## Extracted data
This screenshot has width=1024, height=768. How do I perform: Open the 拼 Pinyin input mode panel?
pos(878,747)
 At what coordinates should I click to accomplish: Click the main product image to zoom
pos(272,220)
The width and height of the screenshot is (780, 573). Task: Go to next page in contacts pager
---
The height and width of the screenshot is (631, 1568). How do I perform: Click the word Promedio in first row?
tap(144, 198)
* * *
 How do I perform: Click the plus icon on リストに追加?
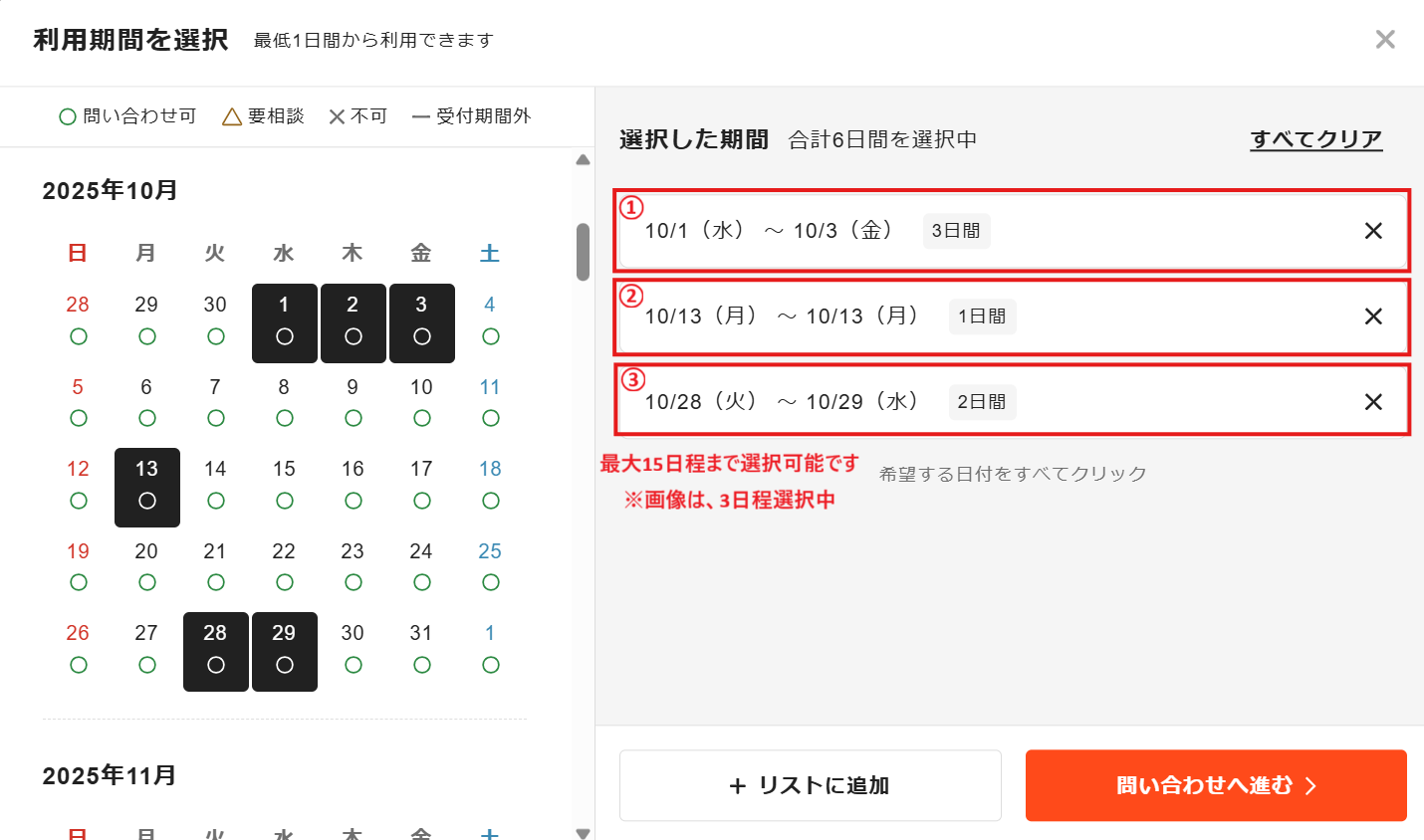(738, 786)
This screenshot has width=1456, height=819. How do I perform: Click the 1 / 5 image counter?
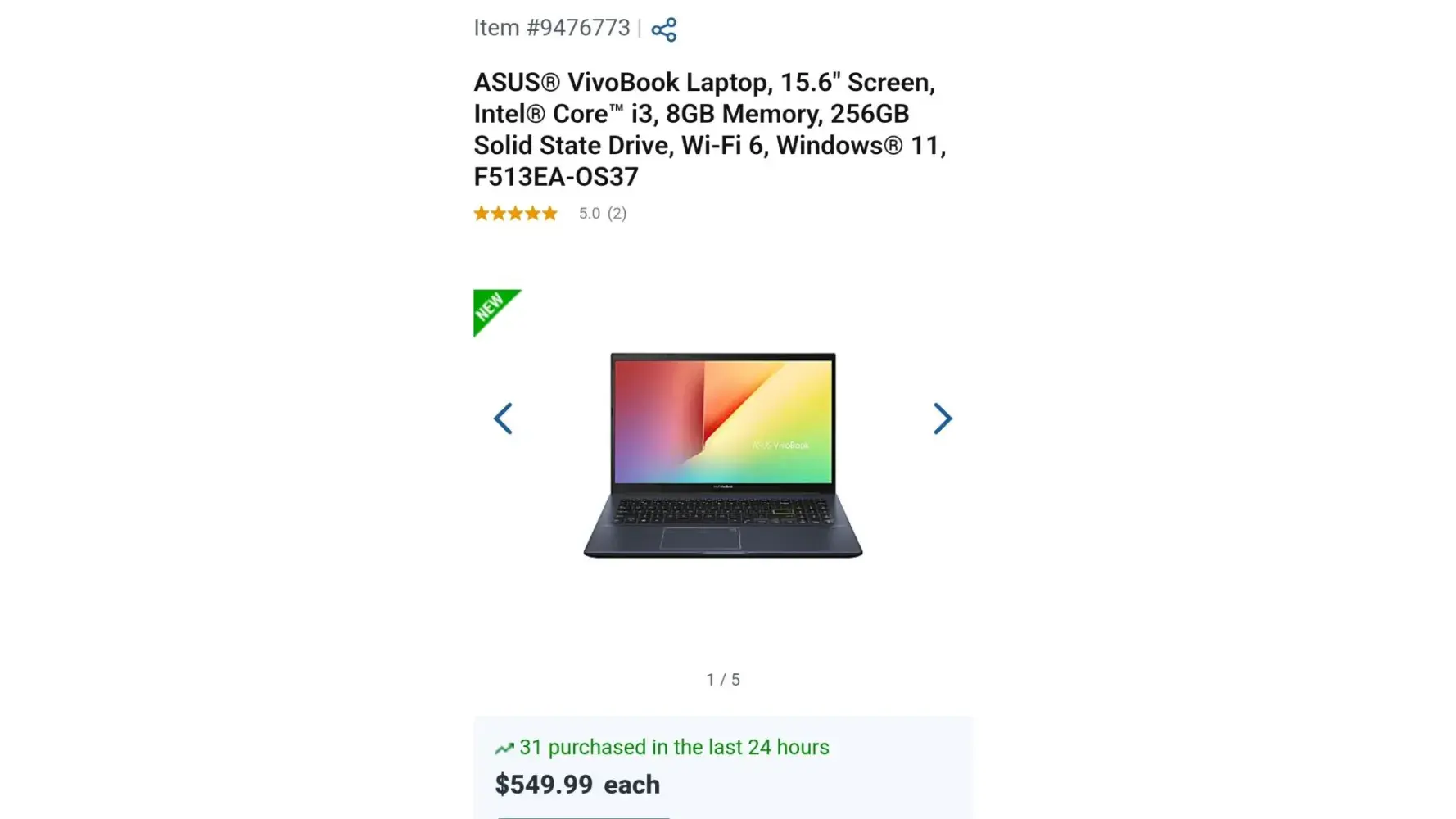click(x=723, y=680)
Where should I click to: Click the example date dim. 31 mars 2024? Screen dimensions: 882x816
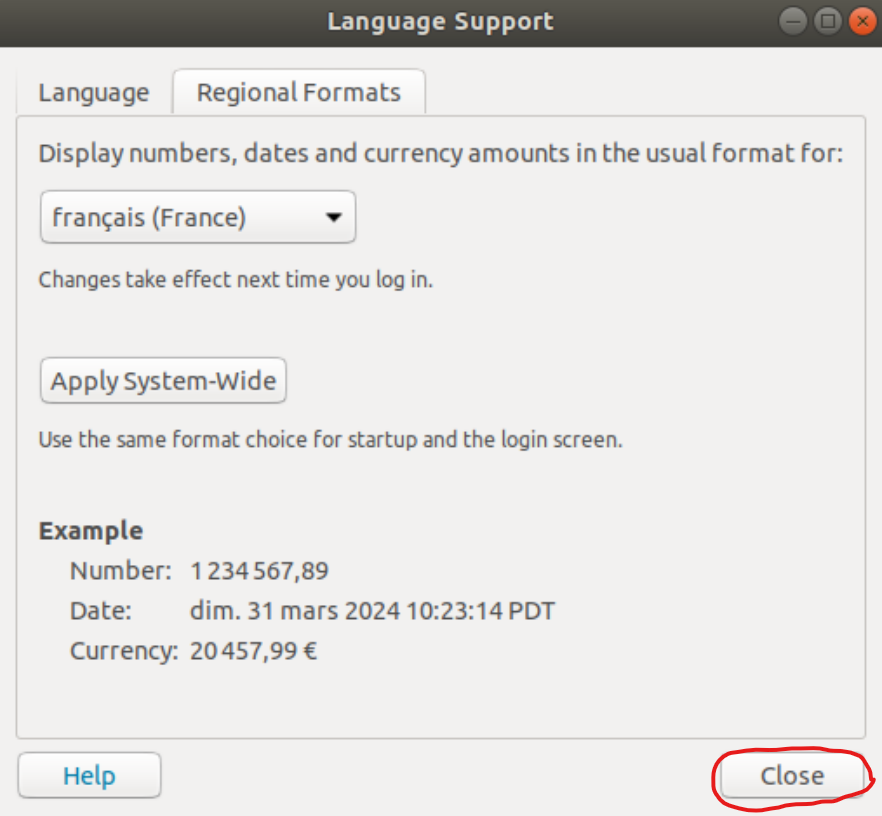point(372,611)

## Goal of the exercise
As the answer, set down only the lines from the data above between the one holding "This screenshot has width=1024, height=768." and the one holding "The width and", inclusive, exactly as they read.

## Response
This screenshot has width=1024, height=768. How do I perform: Open the 拼 Pinyin input mode panel?
pos(878,747)
 At what coordinates should I click to accomplish: Click the main product image to zoom
pos(272,220)
The width and height of the screenshot is (780, 573). Task: Go to next page in contacts pager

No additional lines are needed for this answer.